Tuesday, August 23, 2011

Loved by being vulnerable



The longer I live, the more I'm amazed at the human tendency to anger. I am not speaking about the ability to become angry. I am referring to the tendency to carry anger around inside ourselves for injuries or injustices carried out many long years ago. One pin prick, one little rub the wrong way, brings on an eruption like that of a seething volcano.

Perhaps that is why Heather King's words in her book Redeemed struck me as very profound: I thought I'd be loved by being strong, by carrying my own weight, by not needing anything. I'd never understood we are loved by being vulnerable (p. 189). King is speaking of her own anger at a relationship gone awry. In her reflections, she realizes she too has some blame to carry. In her desire to appear strong, she isolated herself.

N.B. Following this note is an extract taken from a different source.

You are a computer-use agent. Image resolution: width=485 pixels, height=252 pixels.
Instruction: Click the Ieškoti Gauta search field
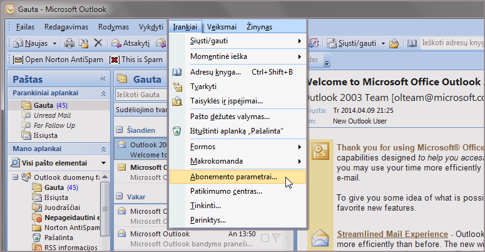point(141,95)
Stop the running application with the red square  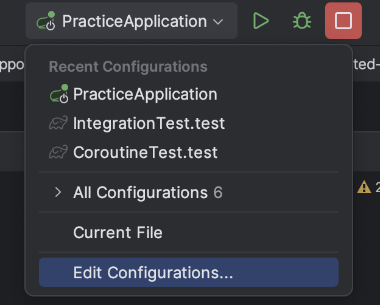click(x=343, y=21)
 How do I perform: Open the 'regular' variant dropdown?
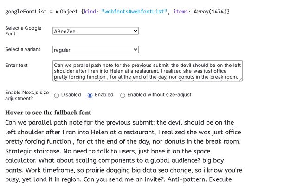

Being vulnerable is important, not in order to soothe our own angry souls so much as to keep them aware of our real fragility.  We read in Phil. 4:13 I can do all things in him who strengthens me. But in doing, we sometimes risk forgetting our fragility. It is easy, especially when you have been on the spiritual journey for a long time, to believe that you are stronger than you really are.

Perhaps we should keep in mind another verse from Philippians: Though he was God, he did not deem equality with God something to grasp; instead, he emptied himself, taking on the human in all things, becoming humble, even unto death. Being vulnerable does not diminish us; it is rather the fact of our human existence. When we understand this, we remember where our strengths lie.